Find the line with "The width and" in the records below. Output exactly from there until after the line with "The image size is (800, 510).", without pictures.

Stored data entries
● ● ● ● ●
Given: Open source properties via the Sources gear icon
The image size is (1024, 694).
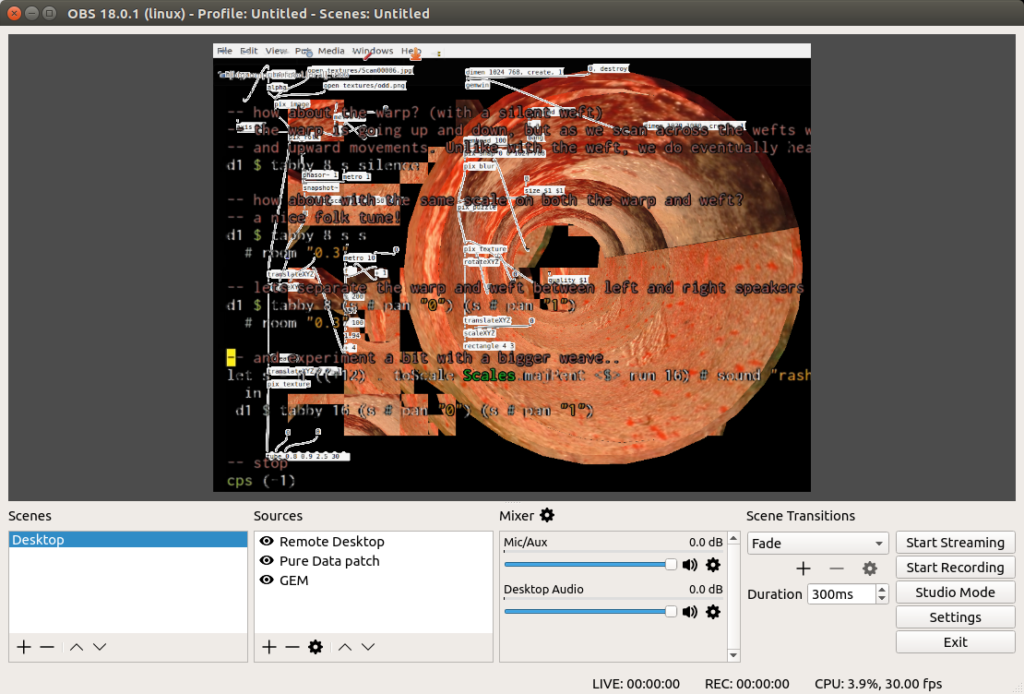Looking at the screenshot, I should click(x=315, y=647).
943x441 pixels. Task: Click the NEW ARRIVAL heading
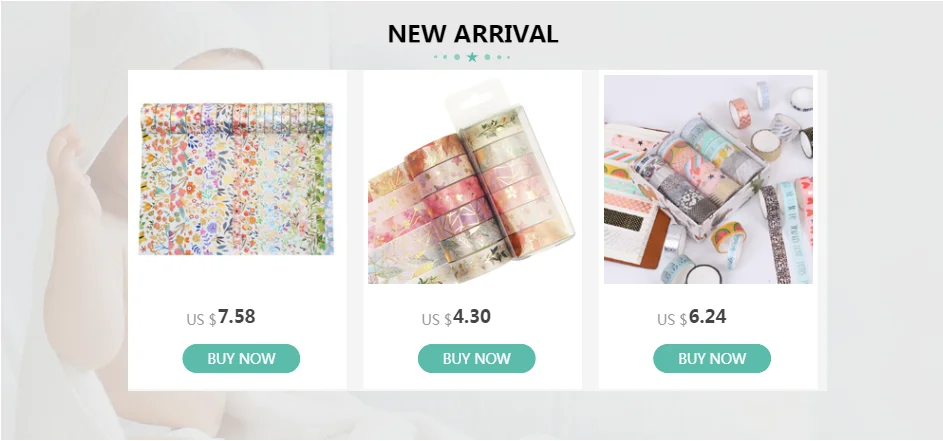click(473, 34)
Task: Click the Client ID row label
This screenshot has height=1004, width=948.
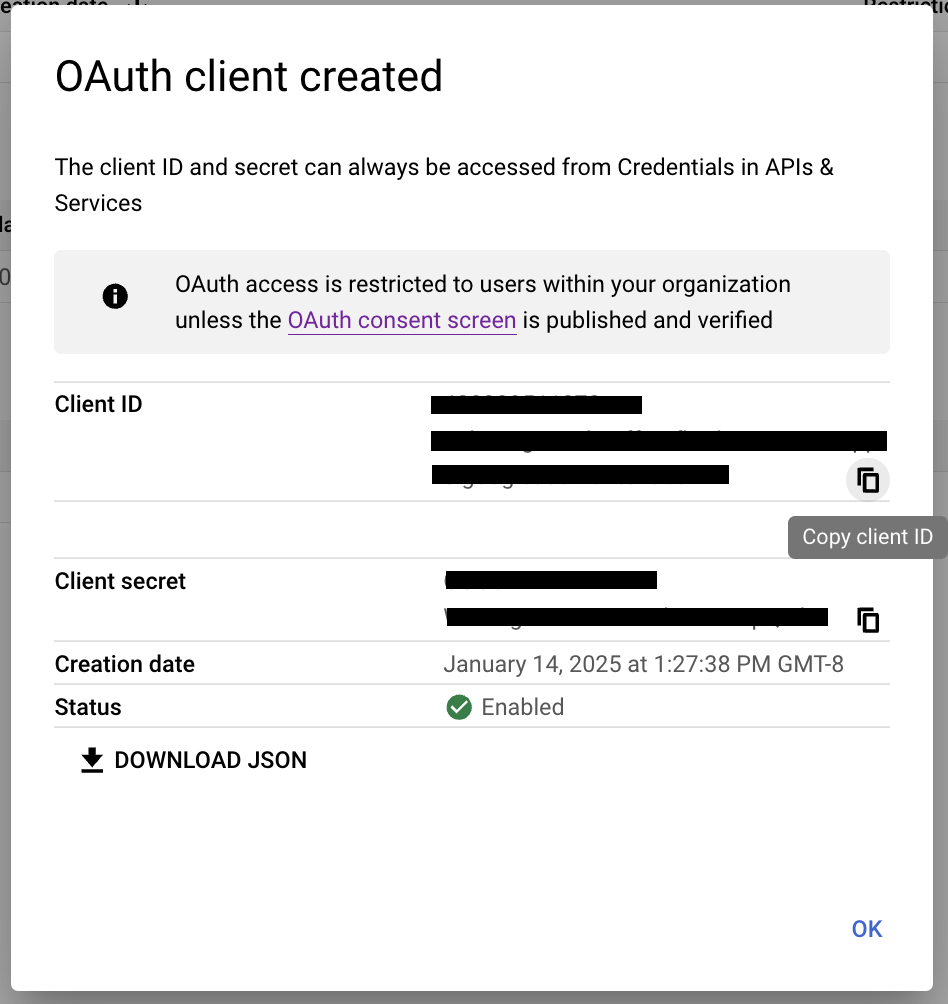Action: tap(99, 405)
● ● ● ● ●
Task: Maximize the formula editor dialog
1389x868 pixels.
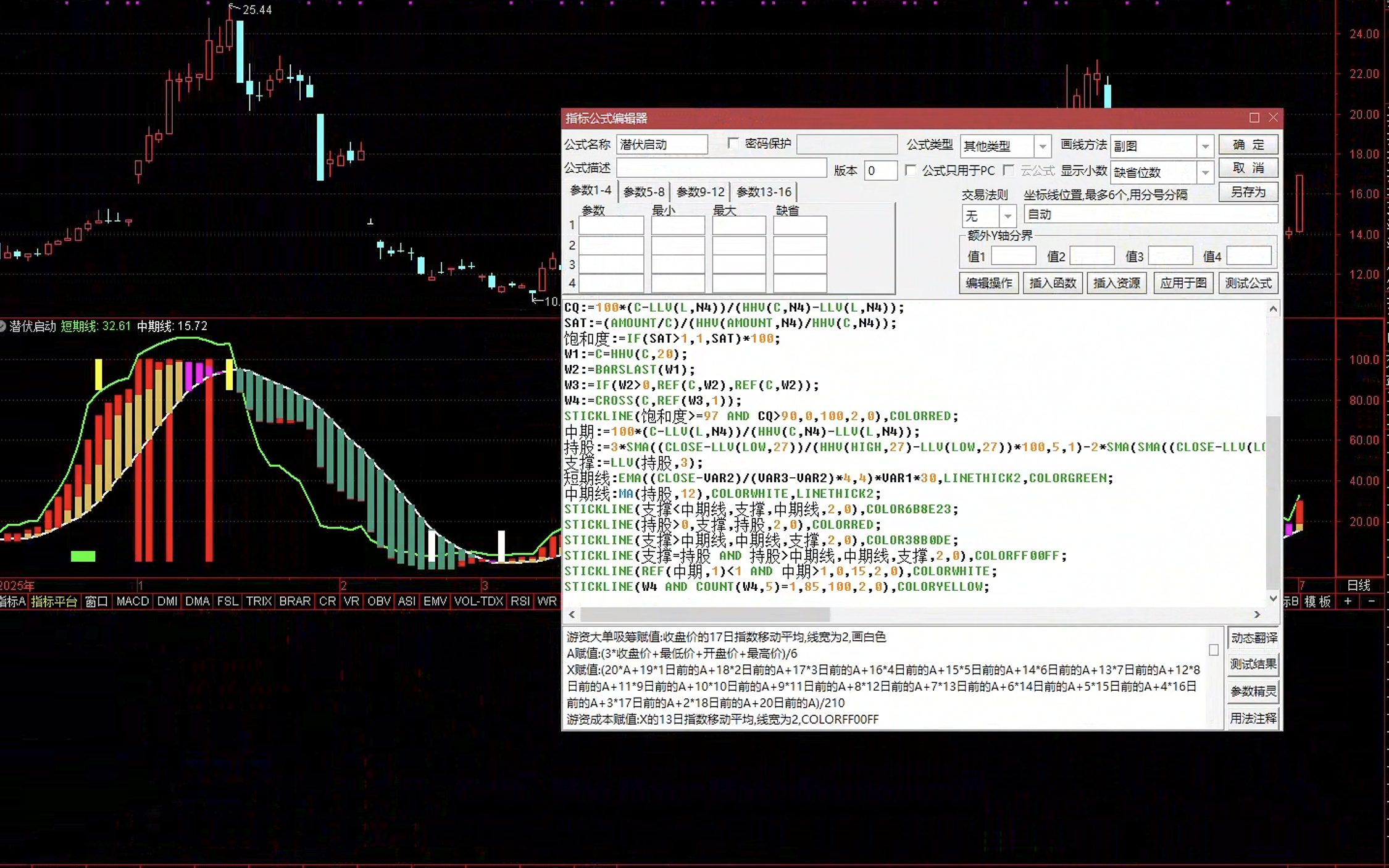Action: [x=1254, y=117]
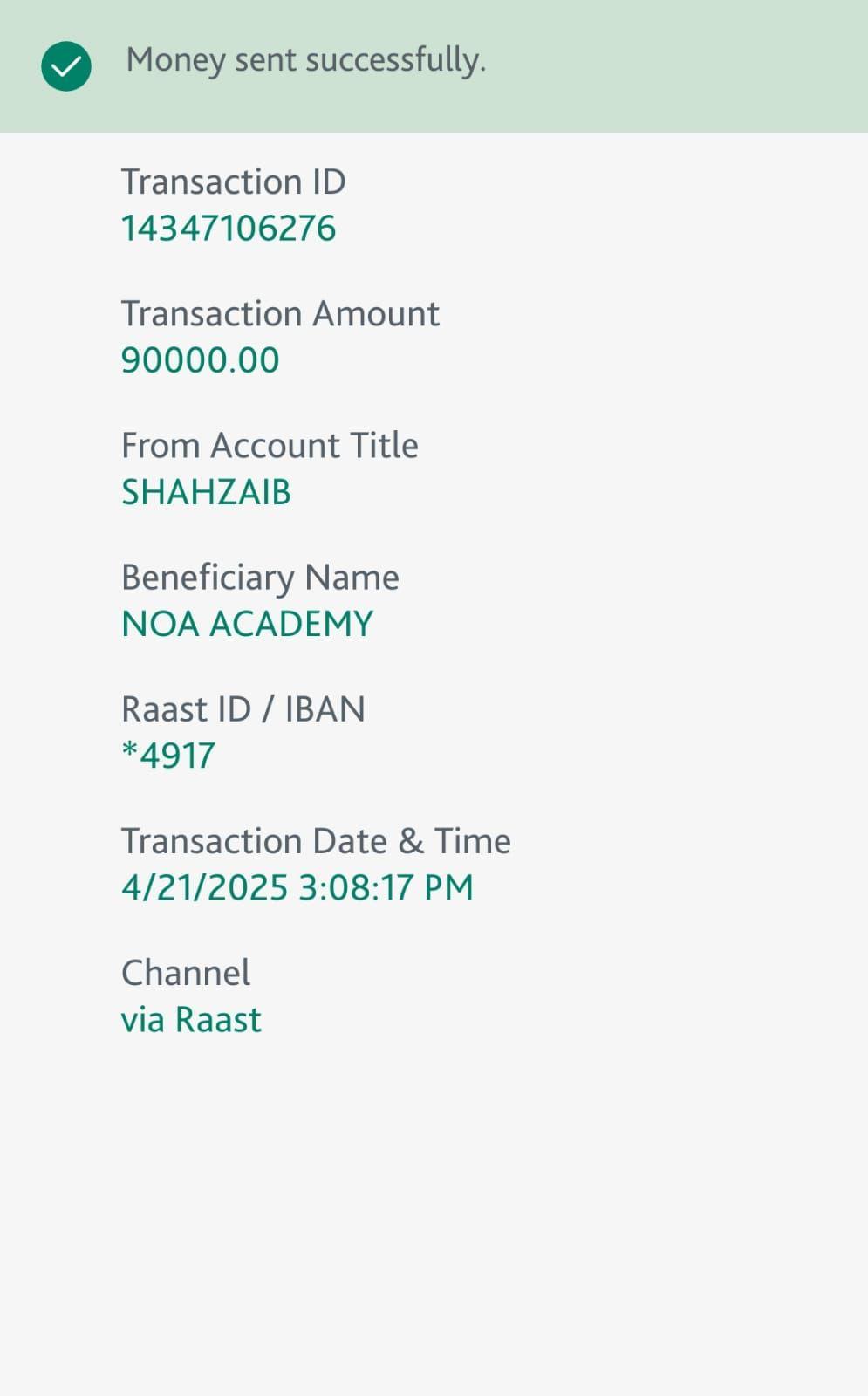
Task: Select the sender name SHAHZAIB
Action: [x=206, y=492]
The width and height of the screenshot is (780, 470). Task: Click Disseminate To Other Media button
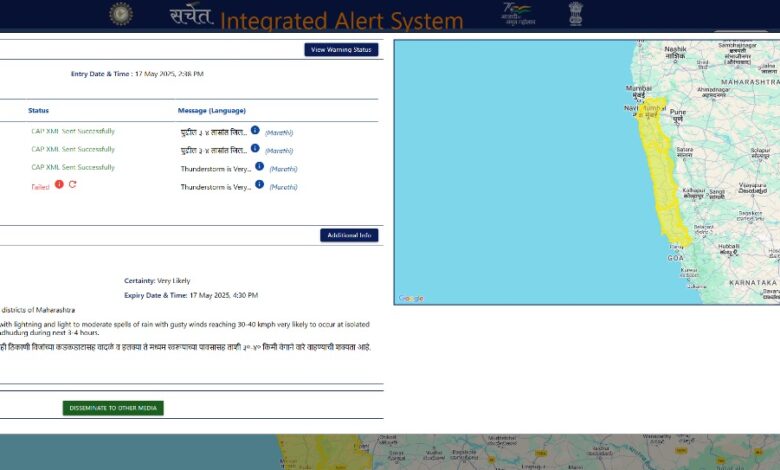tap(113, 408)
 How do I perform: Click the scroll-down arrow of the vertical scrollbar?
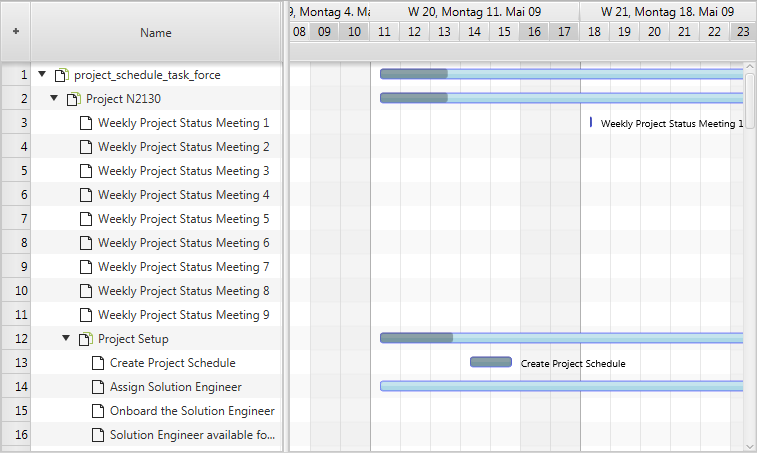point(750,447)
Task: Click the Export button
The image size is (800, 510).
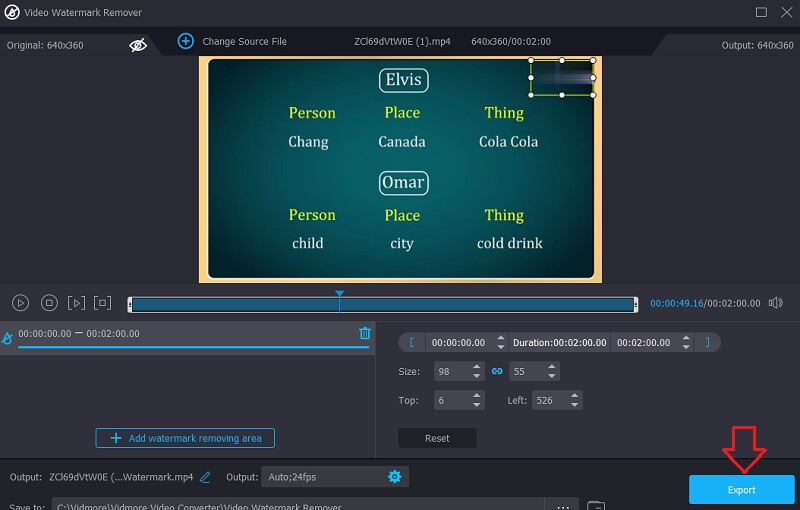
● ● ● ● ●
__Task answer__
The width and height of the screenshot is (780, 470). Task: Click Disseminate To Other Media button
tap(113, 408)
 How do I perform: Click the scroll-down arrow of the vertical scrollbar?
point(750,447)
Task: Click the Export button
The image size is (800, 510).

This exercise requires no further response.